Critérios para Escolha de \(a\) e \(m\)
Para que os números gerados sejam úteis em simulações, as constantes \(a\) e \(m\) devem satisfazer os seguintes critérios:
- Aparência de Aleatoriedade: A sequência gerada deve ter a “aparência” de uma sequência de variáveis aleatórias uniformemente distribuídas no intervalo (0,1).
- Período Longo: A sequência deve ter um período longo antes de começar a se repetir, o que significa que deve gerar um grande número de variáveis antes que ocorra uma repetição.
- Eficiência Computacional: Os valores devem ser computados de forma eficiente para que o algoritmo seja utilizável em aplicações práticas.
Para ver como o algoritmo funciona, considere-se o seguinte exemplo, arbitrando-se \(m=17\), \(a=5\) e \(x_0=7\):
- \(x_1 = (5\times 7) \, mod \, 17\) = resto da divisão inteira de 35/17=1
- \(x_2 = (5 \times 1)\, mod \, 17= 5\)
- \(x_3 = (5 \times 5)\, mod \, 17= 8\)
Continuando o processo, obtém-se:
\[7, 1, 5, 8, 6, 13, 14, 2, 10, 16, 12, 9, 11, 4, 3, 15, (R) 7, 1, 5, 8,\ldots\] Após R, verifica-se repetição, pelo que o período foi de 16 números.
49.2 A função set.seed()
A função set.seed()
no R é usada para definir uma semente para o gerador de números aleatórios. Isso significa que, ao usar set.seed()
com um valor específico, podemos garantir que os resultados de operações aleatórias serão reprodutíveis. Em outras palavras, sempre que executarmos o código com o mesmo valor de semente, os mesmos números aleatórios serão gerados.
A aleatoriedade em R (como em outros softwares estatísticos) é gerada por algoritmos, e a “semente” inicial determina a sequência de números aleatórios que serão produzidos. Ao definir uma semente com set.seed()

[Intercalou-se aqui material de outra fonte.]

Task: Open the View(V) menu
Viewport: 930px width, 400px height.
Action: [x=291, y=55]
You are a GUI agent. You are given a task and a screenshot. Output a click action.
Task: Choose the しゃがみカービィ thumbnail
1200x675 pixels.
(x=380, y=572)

, controlamos o ponto de partida dessa sequência, garantindo que as operações subsequentes que dependem de aleatoriedade sempre retornem os mesmos resultados quando a semente é a mesma.
## [1] 31 79 51 14 67
Com isso, você sempre obterá os mesmos 5 números aleatórios ao usar esse código.
O gerador de números pseudoaleatórios padrão em R é o Mersenne Twister. No R, o Mersenne Twister usa uma semente aleatória como entrada: construída a partir do tempo e ID da sessão. Você pode substituir a semente aleatória por uma semente fixa com a função set.seed()
.
49.3 Exercícios
1. Defina uma semente de sua escolha usando set.seed()
.
- Gere duas amostras aleatórias de tamanho 10 a partir dos números de 1 a 50, sem reposição.

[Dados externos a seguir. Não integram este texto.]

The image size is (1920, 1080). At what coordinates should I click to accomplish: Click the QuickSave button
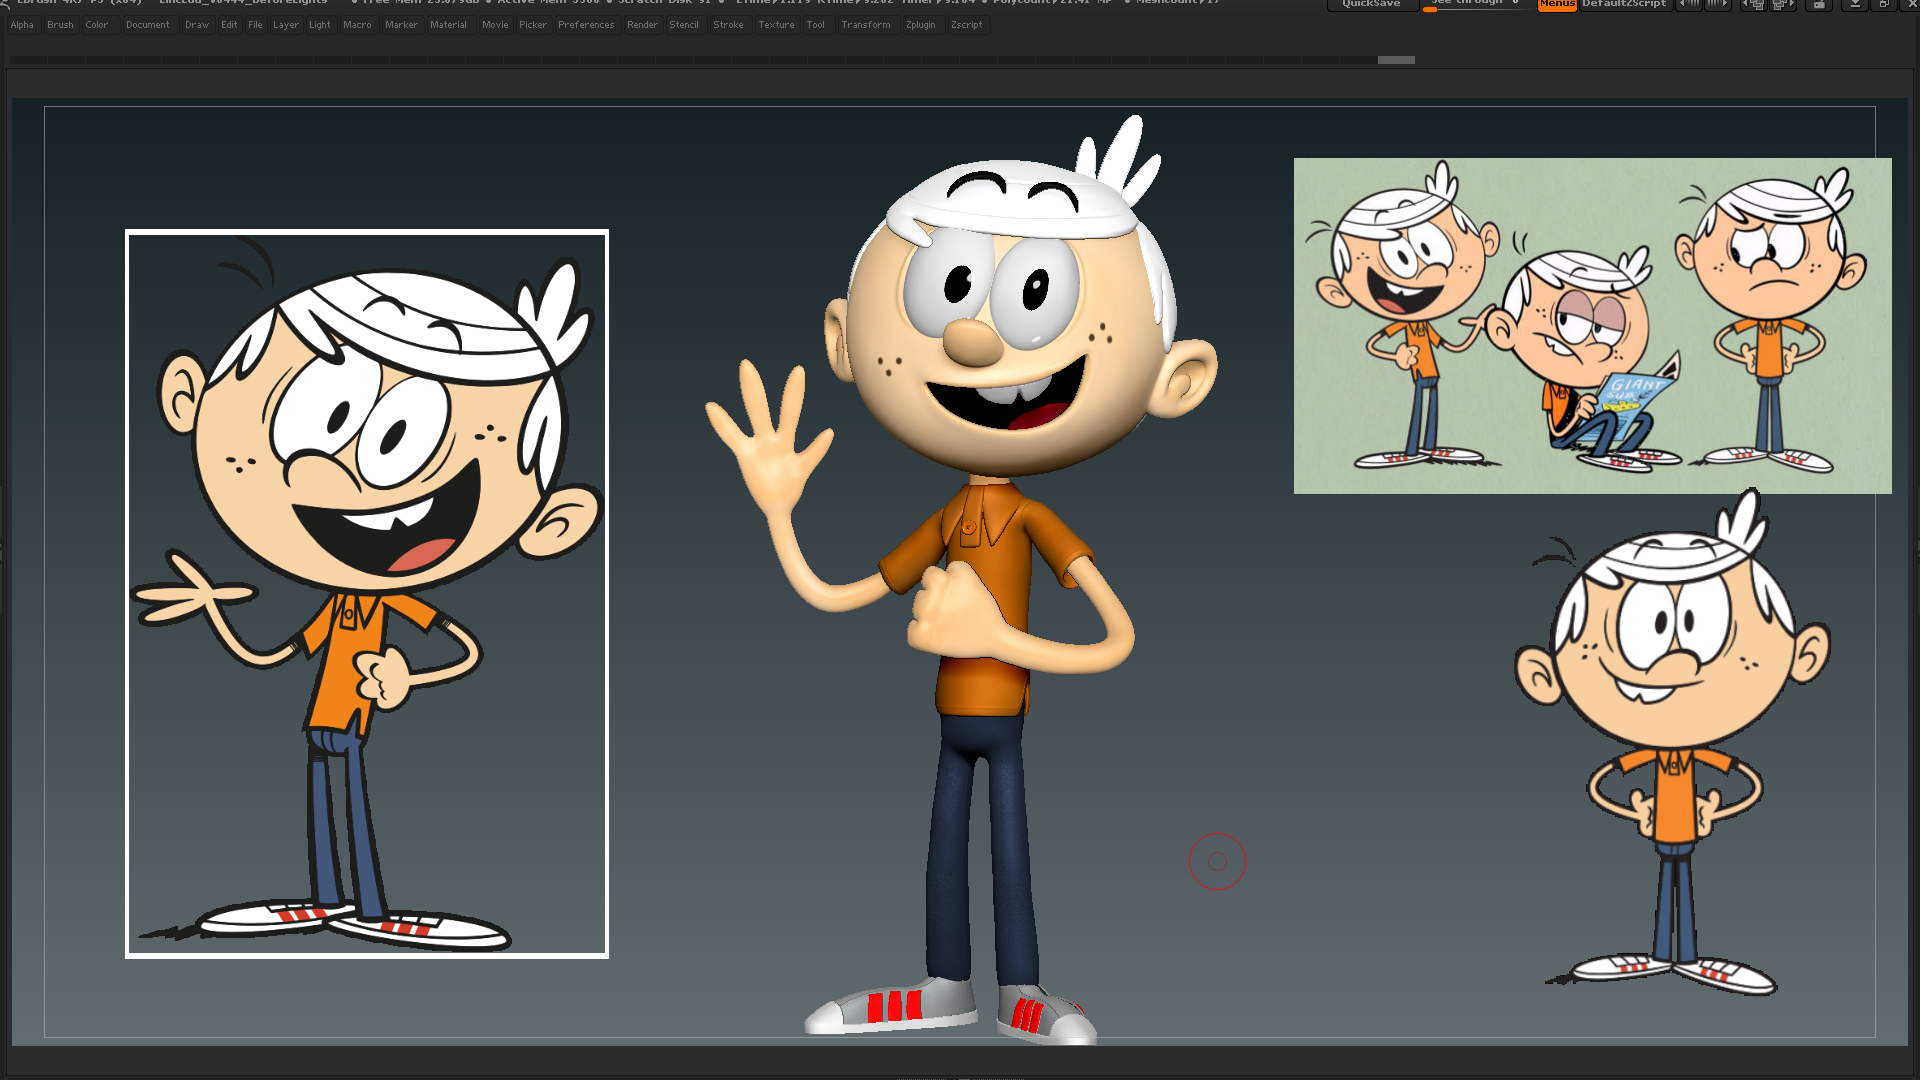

- Mude o valor da semente e gere novamente as amostras.
- Compare os resultados obtidos antes e depois de alterar a semente.

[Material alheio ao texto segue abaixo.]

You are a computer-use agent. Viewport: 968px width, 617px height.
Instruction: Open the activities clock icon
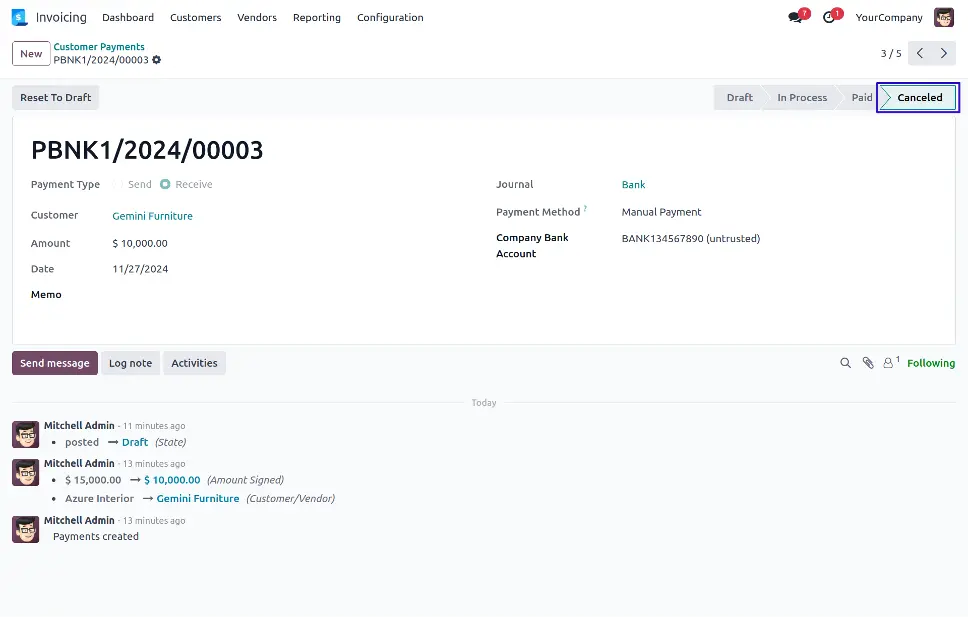point(829,17)
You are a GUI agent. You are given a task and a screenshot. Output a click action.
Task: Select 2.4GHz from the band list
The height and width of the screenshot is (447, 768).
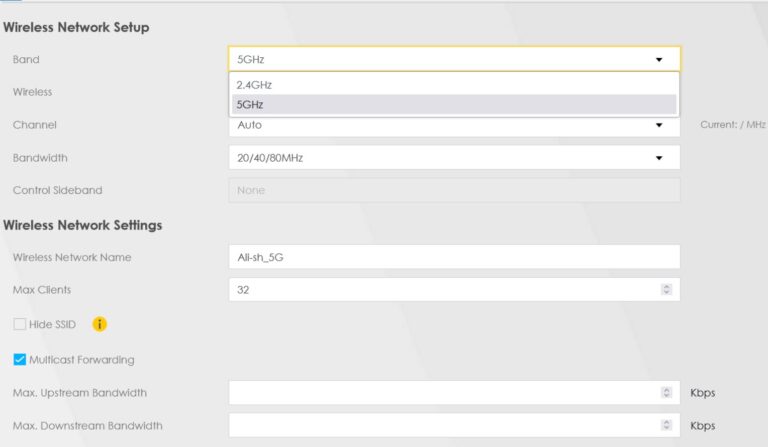pyautogui.click(x=454, y=85)
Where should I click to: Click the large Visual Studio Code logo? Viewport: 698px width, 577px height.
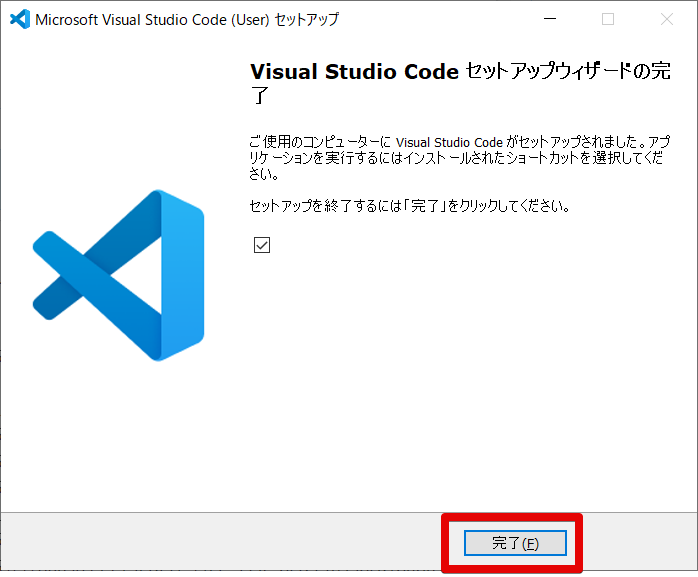pos(118,275)
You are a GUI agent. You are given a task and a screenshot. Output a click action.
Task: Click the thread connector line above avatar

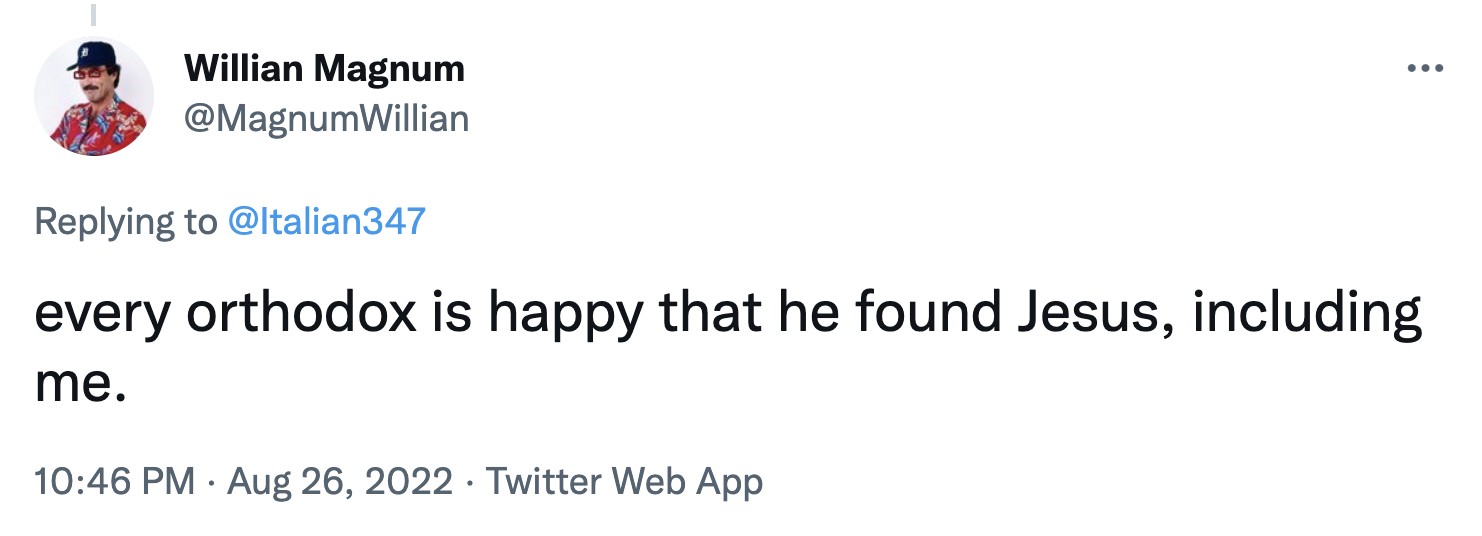(x=93, y=14)
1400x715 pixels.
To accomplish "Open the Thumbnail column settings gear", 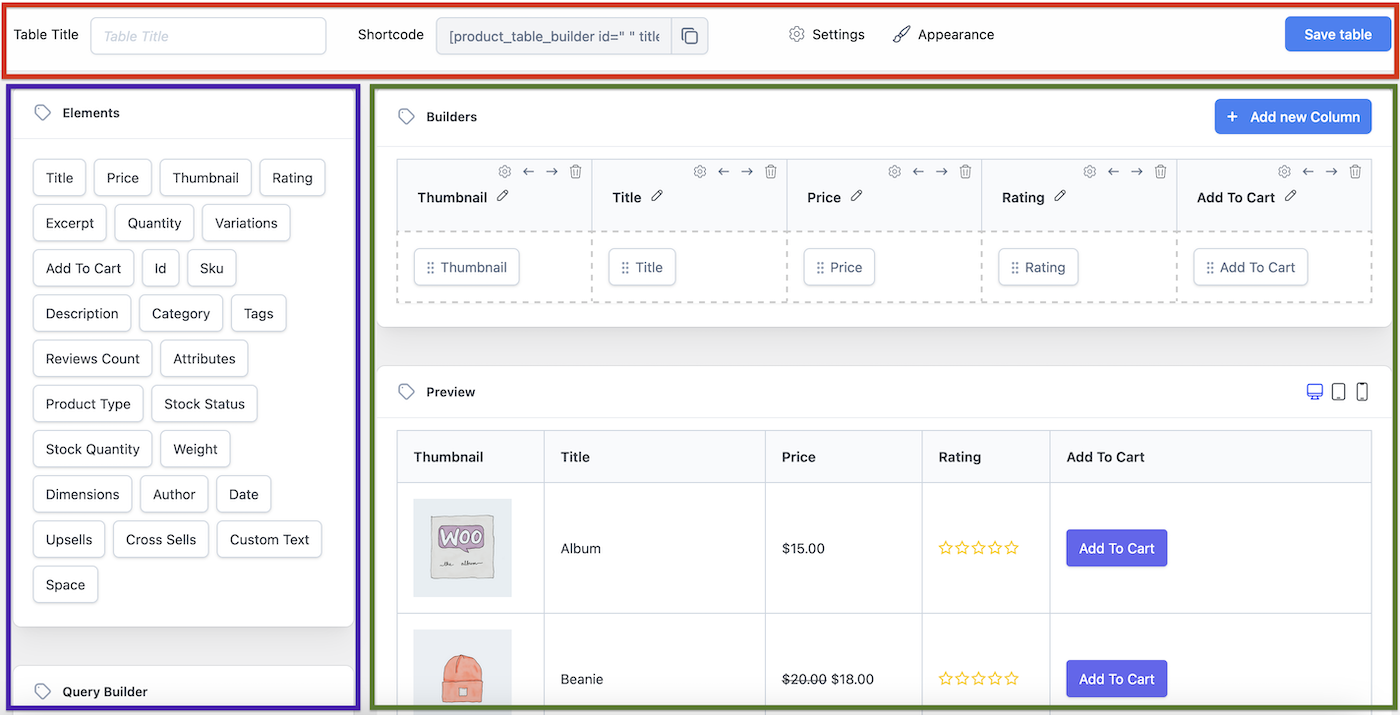I will [x=504, y=171].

2. Defina uma semente fixa usando set.seed(123)
.
- Simule 100 lançamentos de um dado (números de 1 a 6) e conte a frequência de cada número.
- Repita o processo sem redefinir a semente.
- Redefina a semente com o mesmo valor (
set.seed(123)
) e repita a simulação. Compare os resultados com a primeira simulação.
3. Use set.seed()
para gerar 50 valores aleatórios de uma distribuição normal \(N(\mu=10, \sigma=2)\). Use rnorm(n = 50, mean = 10, sd = 2)
.
- Use a mesma semente para gerar 50 valores de uma distribuição uniforme \(U(0, 1)\). Use
runif(n = 50, min = 0, max = 1)
. - Altere a semente e repita o processo. Compare os conjuntos de dados gerados.
4. Defina uma semente usando set.seed(42)
.
- Divida os números de 1 a 100 em dois grupos aleatórios de tamanho igual (50 números cada). Use a função
setdiff()
para dividir os grupos. - Execute novamente a divisão sem usar
set.seed()
. - Redefina a semente como
set.seed(42)
e repita a divisão. Verifique se os grupos permanecem os mesmos.
5. Use set.seed()
para simular as respostas de 50 participantes a uma pergunta de múltipla escolha com 4 opções (A, B, C, D).
- Altere a semente e repita a simulação.
- Verifique se as distribuições das respostas mudam ao alterar ou manter a mesma semente.